Laurie Kynaston in The Son - Credit Marc Brenner

Laurie Kynaston in The Son

Zeller has said The Son is about the horror of being a parent.

It was Bernard Shaw who said “There may be some doubt as to who are the best people to have charge of children, but there can be no doubt that parents are the worst.”

Nicolas (Laurie Kynaston) is an unhappy teenager going through a difficult patch. He has not been well since his parents divorced.

He has been living with his mother (Amanda Abbington) but she can no longer cope with his Behaviour. She feels she has been wiped out of her son’s life.

He goes to live with his father (John Light) who has a partner and a baby son. Je remains disconnected from reality and continues not to go to school.

There is an image of Nicholas in rage completely trashing his dad’s flat. Later there is an image of dad’s partner calmly and very slowly clearing up the mess to music by Massenet.

“I feel I am not made for this life… I don’t know what is happening to me… I’m permanently in pain.”

The moody teenager blames his parents for his condition.

He has a kitchen knife under his mattress and there’s a gun in the utility room behind the cupboard. Should he be left alone with the baby? Will he ever be normal again?

Michael Longhurst’s well-acted production maintains the nervous tension.

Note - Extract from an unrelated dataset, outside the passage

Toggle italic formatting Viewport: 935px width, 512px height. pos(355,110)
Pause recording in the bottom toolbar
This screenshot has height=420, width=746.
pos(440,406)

Dad, full of parental guilt, is very angry with himself for not being a good dad. But parental love is not enough to solve Nicolas’s problem, either. Nicolas needs to be taken into psychiatric care and kept under observation.Robert Tanitch Mature Times theatre reviewer

There is one joyous moment of light amusing relief and most welcome it is too; and that is when dad remembers his youth and dances like the exuberant teenager he once was.